##### Material for this task
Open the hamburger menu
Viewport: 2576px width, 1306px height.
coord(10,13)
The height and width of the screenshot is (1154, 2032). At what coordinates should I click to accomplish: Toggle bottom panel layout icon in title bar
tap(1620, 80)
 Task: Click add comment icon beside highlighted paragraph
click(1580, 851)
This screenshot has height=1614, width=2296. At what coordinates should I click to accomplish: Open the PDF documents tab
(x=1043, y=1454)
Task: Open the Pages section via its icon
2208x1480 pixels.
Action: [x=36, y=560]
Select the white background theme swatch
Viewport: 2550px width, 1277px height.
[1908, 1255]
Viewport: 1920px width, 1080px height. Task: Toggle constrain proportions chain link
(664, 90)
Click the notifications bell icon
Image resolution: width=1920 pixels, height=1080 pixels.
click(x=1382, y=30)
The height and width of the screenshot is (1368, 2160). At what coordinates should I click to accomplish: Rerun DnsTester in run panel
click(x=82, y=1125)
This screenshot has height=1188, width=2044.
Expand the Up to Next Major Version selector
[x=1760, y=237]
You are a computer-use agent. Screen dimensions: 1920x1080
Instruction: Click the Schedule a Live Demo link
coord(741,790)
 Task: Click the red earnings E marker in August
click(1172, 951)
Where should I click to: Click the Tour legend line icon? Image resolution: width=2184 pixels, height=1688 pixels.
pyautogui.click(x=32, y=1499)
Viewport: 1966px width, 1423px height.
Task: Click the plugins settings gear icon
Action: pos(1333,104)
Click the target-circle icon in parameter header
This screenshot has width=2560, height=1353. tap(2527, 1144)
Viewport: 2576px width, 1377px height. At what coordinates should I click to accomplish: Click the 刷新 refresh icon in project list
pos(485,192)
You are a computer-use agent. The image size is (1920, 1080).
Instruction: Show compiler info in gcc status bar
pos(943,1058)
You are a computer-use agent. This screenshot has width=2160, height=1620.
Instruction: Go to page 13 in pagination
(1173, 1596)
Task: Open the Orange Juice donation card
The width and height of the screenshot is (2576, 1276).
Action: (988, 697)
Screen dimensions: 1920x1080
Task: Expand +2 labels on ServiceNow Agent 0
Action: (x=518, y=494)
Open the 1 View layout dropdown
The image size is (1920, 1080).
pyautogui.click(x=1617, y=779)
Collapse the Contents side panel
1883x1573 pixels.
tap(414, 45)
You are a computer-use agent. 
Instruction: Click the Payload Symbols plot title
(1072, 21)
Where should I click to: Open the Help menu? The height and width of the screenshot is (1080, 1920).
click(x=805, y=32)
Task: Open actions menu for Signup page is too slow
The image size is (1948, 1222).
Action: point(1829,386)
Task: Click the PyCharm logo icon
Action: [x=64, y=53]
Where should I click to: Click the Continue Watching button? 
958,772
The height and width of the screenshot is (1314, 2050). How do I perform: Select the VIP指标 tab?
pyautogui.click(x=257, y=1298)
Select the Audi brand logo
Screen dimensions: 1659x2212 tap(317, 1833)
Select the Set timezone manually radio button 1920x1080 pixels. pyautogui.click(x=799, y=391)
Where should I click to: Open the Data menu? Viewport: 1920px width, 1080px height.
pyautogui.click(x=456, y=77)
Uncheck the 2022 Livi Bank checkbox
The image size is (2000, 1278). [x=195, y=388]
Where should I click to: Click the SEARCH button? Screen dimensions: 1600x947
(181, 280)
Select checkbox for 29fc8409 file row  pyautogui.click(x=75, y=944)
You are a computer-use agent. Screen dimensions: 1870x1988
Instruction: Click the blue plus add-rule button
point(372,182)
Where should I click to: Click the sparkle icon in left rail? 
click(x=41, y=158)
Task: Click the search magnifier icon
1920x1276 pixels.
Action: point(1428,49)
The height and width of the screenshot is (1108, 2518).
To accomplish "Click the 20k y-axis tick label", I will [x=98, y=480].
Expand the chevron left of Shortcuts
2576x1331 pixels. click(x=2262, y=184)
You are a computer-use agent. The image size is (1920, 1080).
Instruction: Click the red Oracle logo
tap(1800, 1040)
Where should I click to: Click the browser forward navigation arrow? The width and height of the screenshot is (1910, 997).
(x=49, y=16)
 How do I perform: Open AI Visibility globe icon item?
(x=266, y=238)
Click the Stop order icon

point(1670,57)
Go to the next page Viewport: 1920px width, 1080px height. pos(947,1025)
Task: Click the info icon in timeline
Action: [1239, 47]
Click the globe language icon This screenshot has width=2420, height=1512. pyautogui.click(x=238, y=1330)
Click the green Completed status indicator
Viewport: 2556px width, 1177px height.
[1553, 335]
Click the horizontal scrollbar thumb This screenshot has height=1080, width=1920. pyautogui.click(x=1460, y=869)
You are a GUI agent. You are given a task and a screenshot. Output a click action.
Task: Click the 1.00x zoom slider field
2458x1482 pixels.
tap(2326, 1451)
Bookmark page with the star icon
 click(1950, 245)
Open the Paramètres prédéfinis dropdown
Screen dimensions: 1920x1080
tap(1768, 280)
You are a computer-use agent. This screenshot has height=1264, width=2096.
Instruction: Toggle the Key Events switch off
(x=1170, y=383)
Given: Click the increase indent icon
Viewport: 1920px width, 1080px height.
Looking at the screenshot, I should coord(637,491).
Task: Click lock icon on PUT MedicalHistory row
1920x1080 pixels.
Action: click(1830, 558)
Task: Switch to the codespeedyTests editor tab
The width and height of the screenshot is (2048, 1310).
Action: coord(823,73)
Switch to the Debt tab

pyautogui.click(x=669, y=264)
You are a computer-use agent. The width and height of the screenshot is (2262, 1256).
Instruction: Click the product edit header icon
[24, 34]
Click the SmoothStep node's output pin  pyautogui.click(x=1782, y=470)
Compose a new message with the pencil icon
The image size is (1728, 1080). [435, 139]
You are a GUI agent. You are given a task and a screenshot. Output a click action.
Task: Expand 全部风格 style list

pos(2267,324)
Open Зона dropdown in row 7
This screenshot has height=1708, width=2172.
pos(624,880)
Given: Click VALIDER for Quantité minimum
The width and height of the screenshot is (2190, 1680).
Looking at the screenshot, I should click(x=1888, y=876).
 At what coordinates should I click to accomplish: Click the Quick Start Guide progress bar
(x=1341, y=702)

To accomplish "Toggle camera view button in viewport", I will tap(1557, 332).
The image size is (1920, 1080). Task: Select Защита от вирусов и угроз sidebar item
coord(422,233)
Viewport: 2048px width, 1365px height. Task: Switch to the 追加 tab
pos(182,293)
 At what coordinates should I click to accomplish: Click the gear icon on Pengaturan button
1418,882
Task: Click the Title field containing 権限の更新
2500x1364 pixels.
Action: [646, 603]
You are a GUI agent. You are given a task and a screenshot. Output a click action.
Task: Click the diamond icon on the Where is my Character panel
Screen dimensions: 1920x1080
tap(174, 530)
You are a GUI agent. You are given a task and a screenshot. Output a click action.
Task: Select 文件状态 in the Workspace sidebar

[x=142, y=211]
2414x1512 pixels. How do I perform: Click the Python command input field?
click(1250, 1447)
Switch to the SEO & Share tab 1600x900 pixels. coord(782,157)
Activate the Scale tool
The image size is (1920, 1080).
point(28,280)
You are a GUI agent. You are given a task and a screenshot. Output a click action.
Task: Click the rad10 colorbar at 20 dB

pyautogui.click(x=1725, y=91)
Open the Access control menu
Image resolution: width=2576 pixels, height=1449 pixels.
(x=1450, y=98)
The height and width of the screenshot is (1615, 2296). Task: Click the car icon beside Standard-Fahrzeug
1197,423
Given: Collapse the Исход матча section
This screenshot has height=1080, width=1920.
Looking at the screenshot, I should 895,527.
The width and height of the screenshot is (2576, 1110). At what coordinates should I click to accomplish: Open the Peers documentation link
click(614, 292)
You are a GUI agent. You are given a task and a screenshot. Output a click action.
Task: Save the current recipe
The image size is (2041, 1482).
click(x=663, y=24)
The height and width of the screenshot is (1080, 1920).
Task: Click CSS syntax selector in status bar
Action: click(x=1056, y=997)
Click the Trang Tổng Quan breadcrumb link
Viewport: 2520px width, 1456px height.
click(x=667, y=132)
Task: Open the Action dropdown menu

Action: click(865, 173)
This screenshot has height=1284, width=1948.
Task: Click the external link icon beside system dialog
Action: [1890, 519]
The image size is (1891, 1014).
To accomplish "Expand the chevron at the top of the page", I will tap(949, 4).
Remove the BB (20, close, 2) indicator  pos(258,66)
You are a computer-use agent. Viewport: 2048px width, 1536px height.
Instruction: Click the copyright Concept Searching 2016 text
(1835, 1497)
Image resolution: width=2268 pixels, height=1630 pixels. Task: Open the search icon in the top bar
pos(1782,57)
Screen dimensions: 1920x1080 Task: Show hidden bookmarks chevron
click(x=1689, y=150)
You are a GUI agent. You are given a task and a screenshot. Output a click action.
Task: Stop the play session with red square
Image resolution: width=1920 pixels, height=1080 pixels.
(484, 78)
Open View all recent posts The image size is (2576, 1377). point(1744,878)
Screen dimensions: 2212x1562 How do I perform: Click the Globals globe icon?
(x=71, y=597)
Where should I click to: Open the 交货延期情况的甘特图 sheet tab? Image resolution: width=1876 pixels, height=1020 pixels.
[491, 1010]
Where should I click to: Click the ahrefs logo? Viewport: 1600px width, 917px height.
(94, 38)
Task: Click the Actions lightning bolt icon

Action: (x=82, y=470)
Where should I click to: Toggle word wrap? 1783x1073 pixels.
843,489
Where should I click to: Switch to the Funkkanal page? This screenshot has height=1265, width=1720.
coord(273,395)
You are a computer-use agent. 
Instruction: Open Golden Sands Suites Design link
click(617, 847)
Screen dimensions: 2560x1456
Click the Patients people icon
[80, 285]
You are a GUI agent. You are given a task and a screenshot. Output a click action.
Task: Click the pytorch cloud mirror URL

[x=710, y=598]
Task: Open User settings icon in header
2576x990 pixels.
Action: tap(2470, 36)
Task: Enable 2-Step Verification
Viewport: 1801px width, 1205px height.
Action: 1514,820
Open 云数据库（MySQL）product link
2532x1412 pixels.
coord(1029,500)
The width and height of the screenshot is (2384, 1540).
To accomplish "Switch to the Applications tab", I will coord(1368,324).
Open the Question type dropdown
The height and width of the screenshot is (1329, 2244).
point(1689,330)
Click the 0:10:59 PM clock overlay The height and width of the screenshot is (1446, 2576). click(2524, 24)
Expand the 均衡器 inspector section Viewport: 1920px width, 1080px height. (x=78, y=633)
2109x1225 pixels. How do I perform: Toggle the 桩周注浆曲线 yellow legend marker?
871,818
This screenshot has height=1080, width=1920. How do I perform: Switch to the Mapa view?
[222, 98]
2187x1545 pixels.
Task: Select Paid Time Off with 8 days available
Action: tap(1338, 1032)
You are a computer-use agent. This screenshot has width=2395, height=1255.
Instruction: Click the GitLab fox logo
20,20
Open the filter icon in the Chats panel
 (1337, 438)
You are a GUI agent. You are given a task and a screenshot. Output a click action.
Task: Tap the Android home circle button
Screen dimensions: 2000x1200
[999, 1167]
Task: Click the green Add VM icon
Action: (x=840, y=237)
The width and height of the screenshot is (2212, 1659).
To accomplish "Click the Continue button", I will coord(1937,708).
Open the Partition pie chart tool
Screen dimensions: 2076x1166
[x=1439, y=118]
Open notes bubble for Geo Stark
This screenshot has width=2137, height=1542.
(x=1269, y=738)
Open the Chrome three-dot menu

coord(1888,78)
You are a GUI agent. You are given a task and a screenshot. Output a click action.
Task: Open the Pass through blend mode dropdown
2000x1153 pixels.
##########
- _Prompt_
In the data above, start at the line that has "Instruction: Open Golden", stop after the line that has "Task: Tap the Android home circle button", and print every line in between exactly as it stands.

- _Reply to the exercise_
Instruction: Open Golden Sands Suites Design link
click(617, 847)
Screen dimensions: 2560x1456
Click the Patients people icon
[80, 285]
You are a GUI agent. You are given a task and a screenshot. Output a click action.
Task: Click the pytorch cloud mirror URL

[x=710, y=598]
Task: Open User settings icon in header
2576x990 pixels.
Action: tap(2470, 36)
Task: Enable 2-Step Verification
Viewport: 1801px width, 1205px height.
Action: 1514,820
Open 云数据库（MySQL）product link
2532x1412 pixels.
coord(1029,500)
The width and height of the screenshot is (2384, 1540).
To accomplish "Switch to the Applications tab", I will coord(1368,324).
Open the Question type dropdown
The height and width of the screenshot is (1329, 2244).
point(1689,330)
Click the 0:10:59 PM clock overlay The height and width of the screenshot is (1446, 2576). click(2524, 24)
Expand the 均衡器 inspector section Viewport: 1920px width, 1080px height. (x=78, y=633)
2109x1225 pixels. How do I perform: Toggle the 桩周注浆曲线 yellow legend marker?
871,818
This screenshot has height=1080, width=1920. How do I perform: Switch to the Mapa view?
[222, 98]
2187x1545 pixels.
Task: Select Paid Time Off with 8 days available
Action: tap(1338, 1032)
You are a computer-use agent. This screenshot has width=2395, height=1255.
Instruction: Click the GitLab fox logo
20,20
Open the filter icon in the Chats panel
 (1337, 438)
You are a GUI agent. You are given a task and a screenshot. Output a click action.
Task: Tap the Android home circle button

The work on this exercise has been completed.